#### Material provided
'''
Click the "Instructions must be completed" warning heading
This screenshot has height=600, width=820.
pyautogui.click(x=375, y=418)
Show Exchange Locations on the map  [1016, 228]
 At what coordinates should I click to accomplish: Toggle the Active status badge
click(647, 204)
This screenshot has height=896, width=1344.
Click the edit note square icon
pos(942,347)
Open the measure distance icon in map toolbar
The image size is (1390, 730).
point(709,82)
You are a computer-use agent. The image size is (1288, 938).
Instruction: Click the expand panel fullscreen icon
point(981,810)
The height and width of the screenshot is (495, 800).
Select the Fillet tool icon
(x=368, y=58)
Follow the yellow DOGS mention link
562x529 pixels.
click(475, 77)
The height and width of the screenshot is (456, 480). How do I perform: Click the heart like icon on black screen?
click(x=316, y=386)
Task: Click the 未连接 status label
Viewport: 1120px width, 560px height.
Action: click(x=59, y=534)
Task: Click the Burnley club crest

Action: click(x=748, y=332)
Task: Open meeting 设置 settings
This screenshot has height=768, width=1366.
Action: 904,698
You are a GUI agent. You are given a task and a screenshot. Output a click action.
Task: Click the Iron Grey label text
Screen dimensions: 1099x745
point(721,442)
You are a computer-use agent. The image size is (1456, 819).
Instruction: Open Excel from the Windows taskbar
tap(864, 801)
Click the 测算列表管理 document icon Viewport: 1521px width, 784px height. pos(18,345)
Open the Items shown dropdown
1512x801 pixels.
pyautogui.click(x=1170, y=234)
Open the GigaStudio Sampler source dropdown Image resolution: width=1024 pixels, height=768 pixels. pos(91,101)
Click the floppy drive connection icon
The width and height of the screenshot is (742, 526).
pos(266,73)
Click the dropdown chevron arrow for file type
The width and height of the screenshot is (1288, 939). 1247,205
'''
#### Direction
Reproduce all of the rows above verbatim, keeping every line in its original order.

#### Exercise result
Click the "Instructions must be completed" warning heading
This screenshot has height=600, width=820.
pyautogui.click(x=375, y=418)
Show Exchange Locations on the map  [1016, 228]
 At what coordinates should I click to accomplish: Toggle the Active status badge
click(647, 204)
This screenshot has height=896, width=1344.
Click the edit note square icon
pos(942,347)
Open the measure distance icon in map toolbar
The image size is (1390, 730).
point(709,82)
You are a computer-use agent. The image size is (1288, 938).
Instruction: Click the expand panel fullscreen icon
point(981,810)
The height and width of the screenshot is (495, 800).
Select the Fillet tool icon
(x=368, y=58)
Follow the yellow DOGS mention link
562x529 pixels.
click(475, 77)
The height and width of the screenshot is (456, 480). How do I perform: Click the heart like icon on black screen?
click(x=316, y=386)
Task: Click the 未连接 status label
Viewport: 1120px width, 560px height.
Action: click(x=59, y=534)
Task: Click the Burnley club crest

Action: click(x=748, y=332)
Task: Open meeting 设置 settings
This screenshot has height=768, width=1366.
Action: 904,698
You are a GUI agent. You are given a task and a screenshot. Output a click action.
Task: Click the Iron Grey label text
Screen dimensions: 1099x745
point(721,442)
You are a computer-use agent. The image size is (1456, 819).
Instruction: Open Excel from the Windows taskbar
tap(864, 801)
Click the 测算列表管理 document icon Viewport: 1521px width, 784px height. pos(18,345)
Open the Items shown dropdown
1512x801 pixels.
pyautogui.click(x=1170, y=234)
Open the GigaStudio Sampler source dropdown Image resolution: width=1024 pixels, height=768 pixels. pos(91,101)
Click the floppy drive connection icon
The width and height of the screenshot is (742, 526).
pos(266,73)
Click the dropdown chevron arrow for file type
The width and height of the screenshot is (1288, 939). 1247,205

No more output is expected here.